Exercise objective: Extend the article on the shortage of STEM talent in Cyprus, starting right after its final paragraph.

Article:
* * * *

/

Demand for STEM talent outweighs supply

1654 views
4 mins read

As we embark on a new era, where digitisation and advanced technologies, like artificial intelligence and the Internet of Things, become a must for more sectors of the economy, we are faced with significant shortages.

There are talent shortages in the fields of science, technology, engineering, and math (STEM).

This is a major challenge not only in Cyprus but around the globe, as countries are struggling with the fact that the available job openings and future demand for STEM talent far exceed the supply.

STEM talent for future economic prosperity is paramount.

For us, cultivating a research and innovation culture and engaging young people in STEM subjects is our number one priority.

We aim to narrow and fill this gap through targeted actions and reforms, giving young people the opportunity to receive experience in STEM fields, gain valuable skills and contribute to our country’s long-term economic growth and social prosperity.

Uneven digital adoption across enterprises and sectors, gaps in digital skills, and slow technological innovation are some of the issues we need to tackle within the next few years.

The lack of STEM graduates affects a wide range of sectors, but most significantly, it affects digital transition.

It’s like having the right recipe but lacking the essential ingredients.

First of all, it is important to understand that as the demand to fill STEM-related jobs rises, so does the need for the education system to come together and break down the barriers of entry.

To this end, it is extremely important to modernise our education system by developing the pupils’ creative thinking skills in order to satisfy our future needs.

Equally important is to reskill and upskill Cyprus’ workforce and address the underrepresentation of women in STEM by providing tangible solutions through various incentives.

* * * *

Data section:
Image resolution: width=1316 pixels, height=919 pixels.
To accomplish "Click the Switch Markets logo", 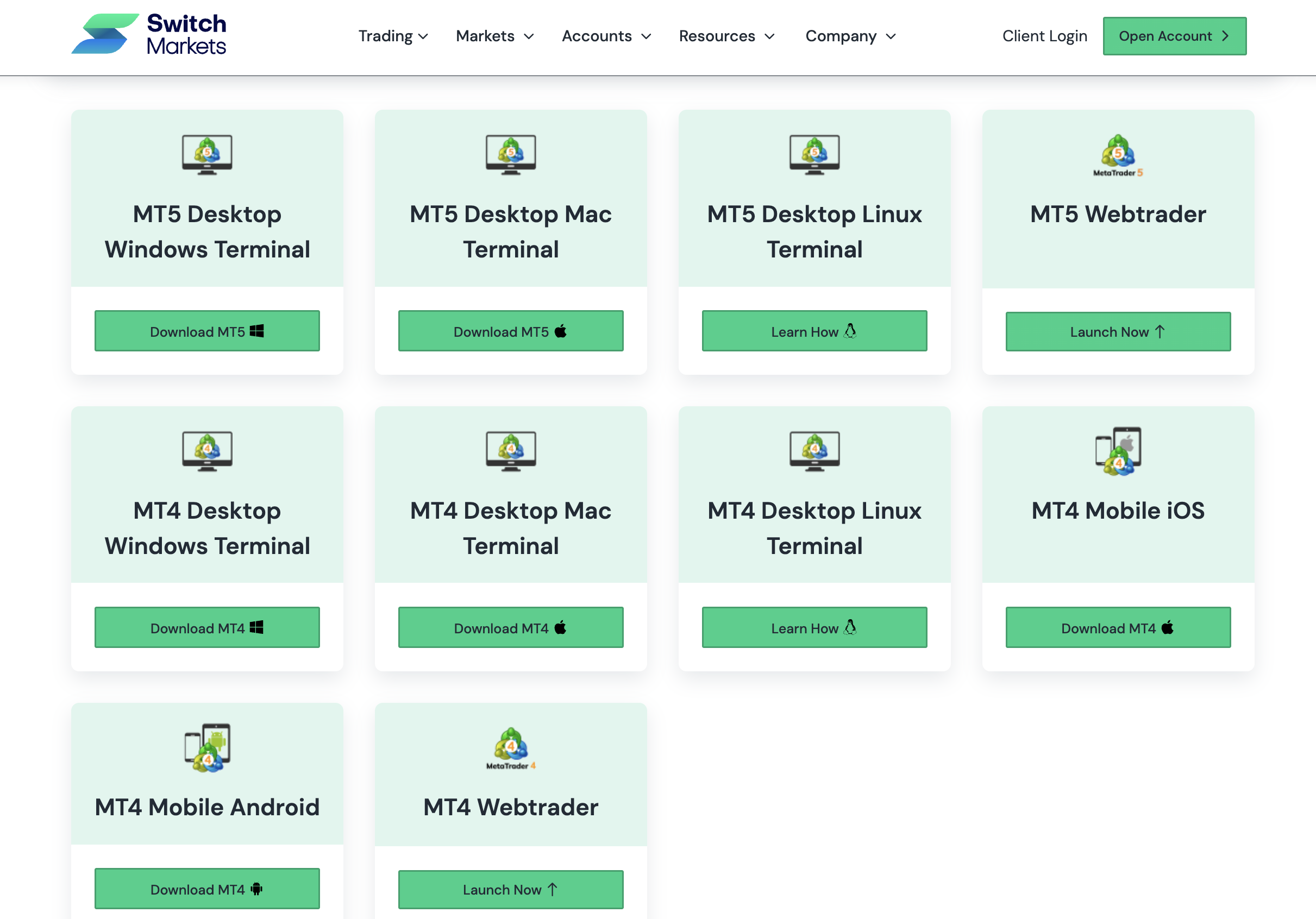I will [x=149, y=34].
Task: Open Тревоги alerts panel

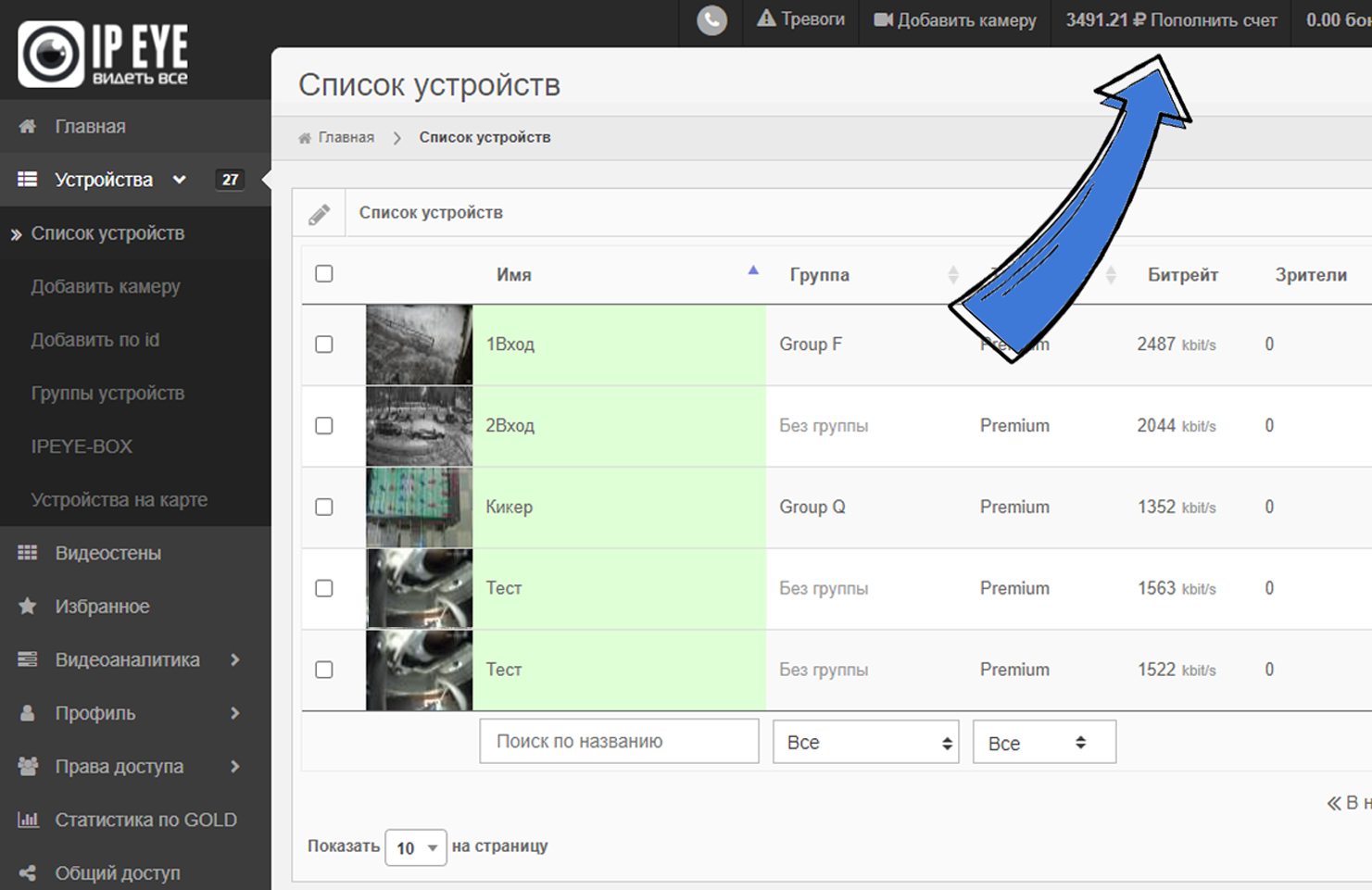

* * * *

Response:
For example, new research and innovation funding programs in the STEM fields could have a condition that a percentage of the grantees are women.

The government has already set the bar high and remains committed to addressing the problems in a pragmatic way through targeted reforms and investments.

Fully in line with the EU’s objectives, the National Recovery and Resilience Plan, called “Cyprus Tomorrow”, and the European Structural Funds THALIA are of crucial importance.

They focus on the new generation and recognise that in order to advance to the new, digital, and green era, we need to have a scientifically, technologically and technically talented workforce.

For us, through our different capacities under the umbrella of the Cyprus National Research and Innovation Governance System, but also for me personally, it is our duty to actively believe in the young generation and invest in its unlimited potential.

To encourage them to follow the path of science, technology and innovative entrepreneurship and help them consider research and innovation as a career option.

And to be part of a modern and extroverted ecosystem that will contribute to developing a competitive economy and a prosperous society.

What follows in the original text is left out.